#### Testo di partenza:
━━━
L’espressione avere il sangue blu, associata a persone appartenenti alla nobiltà, non ha ovviamente una verità biologica. Si tratta di un modo di dire che risale alla Spagna medievale. Almeno questo sostiene lo storico inglese Robert Lacey. Tutto è riconducibile alle rigide differenziazioni sociali che separavano i vari strati della società. I cima alla piramide si trovavano i nobili, poi il clero, poi popolo di città grasso e minuto e, infine, i servi della gleba, poverissimi e costretti a coltivare terreni che non gli appartenevano. Rispetto a loro, gli aristocratici erano pallidi, poiché non lavoravano nei campi. Le loro vene, quindi, erano perfettamente visibili, con il loro colorito bluastro. Da qui, la frase avere il sangue blu.
Un’espressione molto peculiare che si associa anche ad altre raffigurazioni dedicate al sangue, nate in Spagna, come il concetto di “limpieza de sangre” (purezza di sangue), che indicava gruppi familiari puri, senza alcuna mescolanza con etnie non cristiane (Mori, ebrei). Il sangue blu sarebbe anche un sangue puro.
In quegli anni, poi, tra i nobili era particolarmente diffusa una grave malattia ematica, l’emofilia, detta malattia del re. Una patologia ereditaria che rendeva difficile la coagulazione del sangue, amplificata da un ricambio genetico non adeguato, visto che si favorivano matrimoni tra consanguinei, voluti proprio per mantenere la purezza di sangue. Poiché l’emofilia provoca lividi e gonfiori bluastri, spesso si lega all’idea del sangue blu.
Oggi la frase sangue blu si estende non solo ai “veri” nobili, ma anche a tutte quelle persone che si comportano da elitari, anti proletarie.
━━━
#### Righe elencate:

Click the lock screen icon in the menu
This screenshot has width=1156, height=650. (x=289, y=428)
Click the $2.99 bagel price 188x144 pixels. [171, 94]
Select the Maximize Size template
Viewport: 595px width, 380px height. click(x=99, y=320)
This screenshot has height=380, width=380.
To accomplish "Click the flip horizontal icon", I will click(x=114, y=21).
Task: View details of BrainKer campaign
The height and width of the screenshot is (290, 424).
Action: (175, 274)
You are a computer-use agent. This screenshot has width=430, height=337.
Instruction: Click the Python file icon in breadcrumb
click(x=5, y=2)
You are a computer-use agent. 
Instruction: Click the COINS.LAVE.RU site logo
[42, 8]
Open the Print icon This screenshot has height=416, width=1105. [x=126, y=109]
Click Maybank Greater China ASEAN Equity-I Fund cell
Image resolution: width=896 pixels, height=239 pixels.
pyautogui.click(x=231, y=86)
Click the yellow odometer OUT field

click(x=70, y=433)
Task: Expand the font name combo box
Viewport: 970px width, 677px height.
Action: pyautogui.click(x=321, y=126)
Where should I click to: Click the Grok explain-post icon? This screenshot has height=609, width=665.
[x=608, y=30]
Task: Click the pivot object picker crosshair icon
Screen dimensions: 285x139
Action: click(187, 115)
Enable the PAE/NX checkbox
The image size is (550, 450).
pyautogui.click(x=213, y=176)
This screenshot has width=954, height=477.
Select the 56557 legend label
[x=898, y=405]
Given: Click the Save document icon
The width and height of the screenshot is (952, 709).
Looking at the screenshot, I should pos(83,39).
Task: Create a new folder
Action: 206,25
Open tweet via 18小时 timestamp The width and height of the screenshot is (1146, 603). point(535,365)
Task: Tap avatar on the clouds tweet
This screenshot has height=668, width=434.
━━━
#### Compito:
Secondo il testo sull'espressione «avere il sangue blu», per quale motivo le vene degli aristocratici risultavano perfettamente visibili? Risponda in una o due frasi.

#### Soluzione:
Gli aristocratici non lavoravano nei campi ed erano quindi pallidi rispetto ai servi della gleba. Per questo le loro vene, dal colorito bluastro, si vedevano perfettamente.